**Required work**
Carry on the Hacker News web-scraping text below, starting right after its final sentence.

**Source extract**
For practice, next we’ll explore a script that scrapes content from Hacker News (https://news.ycombinator.com), a news aggregator site about tech startups and computer science. Hacker News is similar to Reddit in that anyone can post links, and users then upvote and downvote those links, with the most popular ones rising to the top. Its web design is simple and has remained the same for many years, making it a good choice for web scraping practice.

Your practice script will download the title and URL from the first five pages of popular links. The front page of Hacker News displays the 30 most popular recent posts. If you scroll to the bottom and click More, you’ll see the second page of results, showing the next 30 most popular recent posts, at the https://news.ycombinator.com/?p=2 URL. Likewise, the third page of results has the URL https://news.ycombinator.com/?p=3, and so on.

**Record set**
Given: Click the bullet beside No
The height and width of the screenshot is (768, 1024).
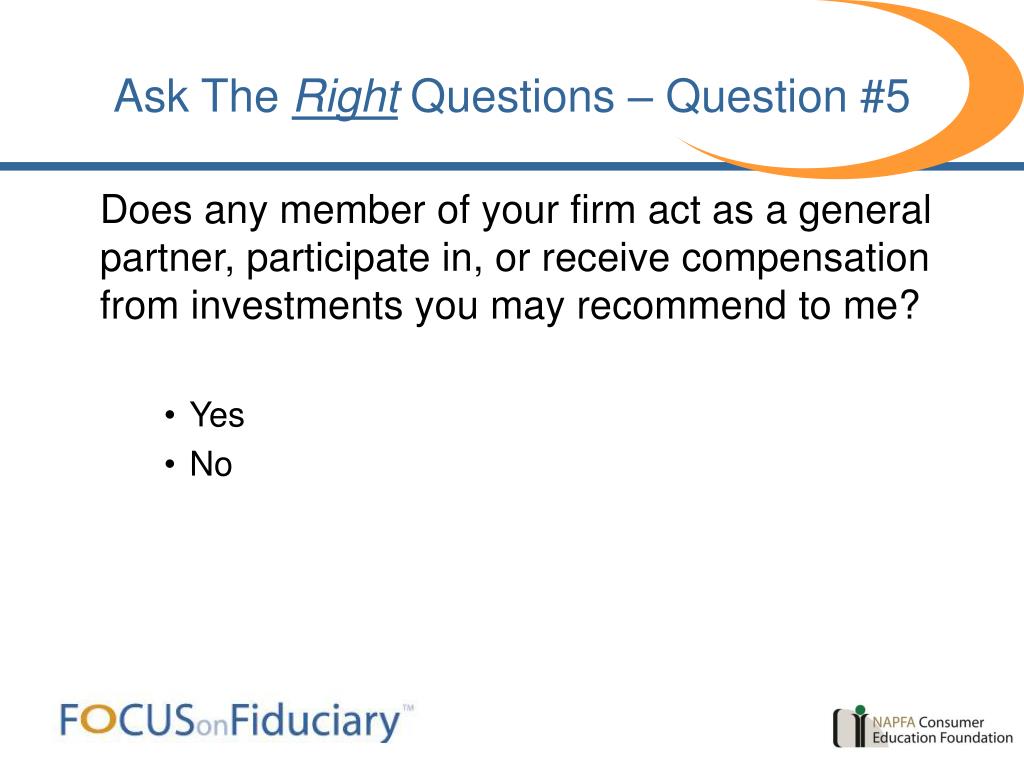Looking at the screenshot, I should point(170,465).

--

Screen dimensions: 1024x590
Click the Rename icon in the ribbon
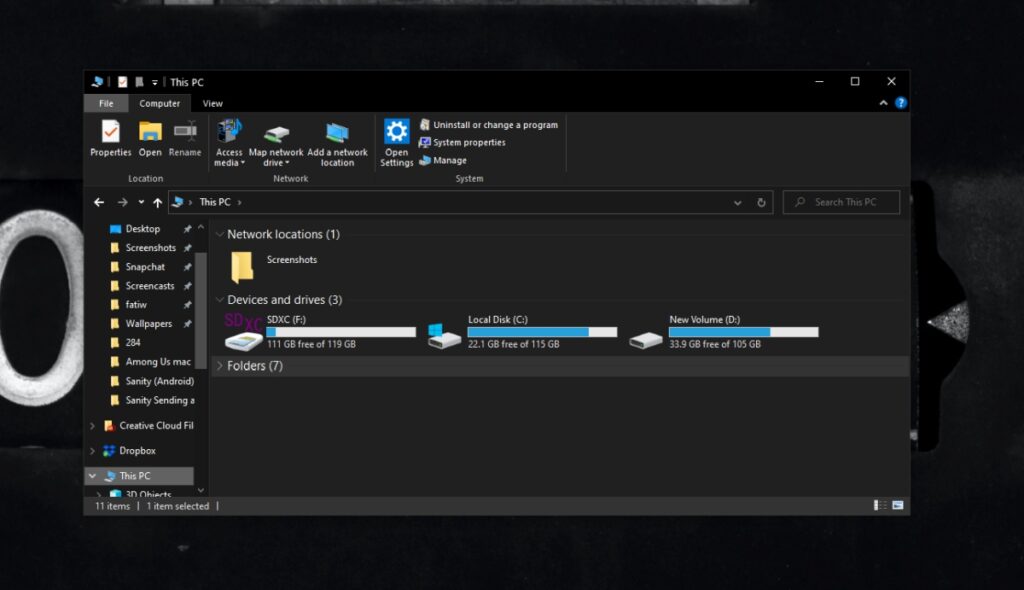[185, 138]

**Response for this exercise**
Figure B-2 shows a Firefox window with Hacker News loaded and the developer tools open. This time, I’ve switched to the Inspector tab, which allows you to inspect how the HTML of the page is laid out. The Inspector tab shows all of the HTML tags that make up the page, and when you mouse over an individual tag, your browser highlights the corresponding design element on the web page. In this example, I moused over an <a> tag, and the browser highlighted that element.

Figure B-2: Using Firefox’s developer tools to inspect the HTML that makes up a Hacker News post

The developer tools show that all posts in the Hacker News site are laid out in an HTML table. In HTML, tables are defined within <table> tags. Each row is a <tr> tag, and each cell within it has a <td> tag. Here’s the HTML code from a typical Hacker News post:

<tr class="athing" id="34466985">
  <td class="title" valign="top" align="right"><span class="rank">4.</span></td>
  <td class="votelinks" valign="top">
    <center>
      <a id="up_34466985" href="vote?id=34466985&amp;how=up&amp;goto=news">
      <div class="votearrow" title="upvote"></div></a>
    </center>
  </td>
  <td class="title">
    <span class="titleline">
      <a href="https://people.ece.cornell.edu/land/courses/ece4760/RP2040/C_SDK_DMA_machine/DMA_machine_rp2040.html">
        Direct Memory Access computing machine RP2040
      </a>
      <span class="sitebit comhead"> (<a href="from?site=cornell.edu">
        <span class="sitestr">cornell.edu</span></a>)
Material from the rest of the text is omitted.